The Pick Results
On Wednesday night, January 14, 2026, the The Pick draw in Arizona marked a notable return: 3 21 27 31 41 42 reappeared in the draw after a -day drought. In a system where combinations should surface roughly once every 1 in 7,059,052 draws, an absence of this length stands out for anyone tracking long-horizon frequency trends.

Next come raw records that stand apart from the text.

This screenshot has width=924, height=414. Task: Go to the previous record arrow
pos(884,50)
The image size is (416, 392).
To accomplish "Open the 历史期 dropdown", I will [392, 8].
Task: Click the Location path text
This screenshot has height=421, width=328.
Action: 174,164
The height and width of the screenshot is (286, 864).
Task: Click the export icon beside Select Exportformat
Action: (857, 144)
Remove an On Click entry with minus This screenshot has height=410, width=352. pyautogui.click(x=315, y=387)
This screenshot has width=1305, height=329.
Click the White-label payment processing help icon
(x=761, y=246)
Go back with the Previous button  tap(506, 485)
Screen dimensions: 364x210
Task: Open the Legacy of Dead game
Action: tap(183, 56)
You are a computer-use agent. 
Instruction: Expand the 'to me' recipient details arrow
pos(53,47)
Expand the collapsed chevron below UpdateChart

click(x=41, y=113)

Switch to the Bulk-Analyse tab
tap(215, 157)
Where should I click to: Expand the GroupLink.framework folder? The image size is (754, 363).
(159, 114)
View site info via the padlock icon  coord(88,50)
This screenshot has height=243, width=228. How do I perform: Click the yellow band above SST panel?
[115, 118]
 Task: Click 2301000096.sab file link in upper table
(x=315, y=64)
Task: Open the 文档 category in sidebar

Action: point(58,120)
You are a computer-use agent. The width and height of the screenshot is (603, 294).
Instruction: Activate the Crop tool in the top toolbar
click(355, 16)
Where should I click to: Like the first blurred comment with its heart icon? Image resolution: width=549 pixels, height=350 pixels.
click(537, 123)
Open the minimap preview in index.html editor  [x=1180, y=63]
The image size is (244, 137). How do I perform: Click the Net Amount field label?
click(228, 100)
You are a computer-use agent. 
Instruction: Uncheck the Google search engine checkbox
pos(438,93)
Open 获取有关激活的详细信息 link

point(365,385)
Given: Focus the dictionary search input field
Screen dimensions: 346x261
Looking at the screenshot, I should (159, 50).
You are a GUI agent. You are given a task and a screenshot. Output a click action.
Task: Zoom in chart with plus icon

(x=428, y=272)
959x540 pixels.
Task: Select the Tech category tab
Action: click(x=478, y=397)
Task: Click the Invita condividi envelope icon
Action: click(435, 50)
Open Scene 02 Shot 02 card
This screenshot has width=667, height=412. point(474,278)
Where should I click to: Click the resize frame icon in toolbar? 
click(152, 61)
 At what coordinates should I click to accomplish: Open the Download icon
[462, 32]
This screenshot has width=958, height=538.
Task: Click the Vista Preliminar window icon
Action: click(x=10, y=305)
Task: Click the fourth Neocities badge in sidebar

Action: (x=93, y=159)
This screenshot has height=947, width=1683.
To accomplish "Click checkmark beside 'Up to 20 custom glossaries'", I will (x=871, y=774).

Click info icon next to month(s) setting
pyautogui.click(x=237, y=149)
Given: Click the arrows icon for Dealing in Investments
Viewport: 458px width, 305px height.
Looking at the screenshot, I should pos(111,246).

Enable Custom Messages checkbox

Winning numbers for 1 draw on January 14, 2026 in Arizona.
Draw times: Evening.
Our take on the The Pick results
January 14, 2026The Pick report — Wednesday night, January 14, 2026: 3 21 27 31 41 42 shows a notable pattern
On Wednesday night, January 14, 2026, the The Pick draw in Arizona marked a notable return: 3 21 27 31 41 42 reappeared in the draw after a -day drought. In a system where combinations should surface roughly once every 1 in 7,059,052 draws, an absence of this length stands out for anyone tracking long-horizon frequency trends.
Overview
On Wednesday night, January 14, 2026, the The Pick draw in Arizona marked a notable return: 3 21 27 31 41 42 reappeared in the draw after a -day drought. In a system where combinations should surface roughly once every 1 in 7,059,052 draws, an absence of this length stands out for anyone tracking long-horizon frequency trends.
Combo Profile
Beyond the drought, the numbers show a clean structure: 6 distinct numbers with no repeats, spanning 3 to 42 (wide spread).
Why Droughts Matter
Deep gaps remain descriptive, not directional - they document what has already happened. They offer context for distribution stability over time.
Data Notes
The approach: this analysis summarizes results recorded for Wednesday night, January 14, 2026 and evaluates them against long-run frequency baselines. This is documentation, not a forecast.
From Stepzero
Stepzero produces these reports to provide a calm, evidence-first record of how draw patterns unfold over time. The aim is clarity and continuity - a reference point for long-horizon tracking rather than a call to action.
Additional Context
Distribution analysis depends on consistent documentation. Each draw updates the record, allowing analysts to test whether deviations persist, reverse, or revert to expected ranges. Record-keeping at scale becomes the foundation for analysis. Each outcome, whether typical or unusual, contributes to the stability and clarity of the long-run picture.
Adding to the Long-Term Record
In long-horizon tracking, this appearance extends the historical ledger to the long-run dataset. The long-run picture sharpens as entries accrue.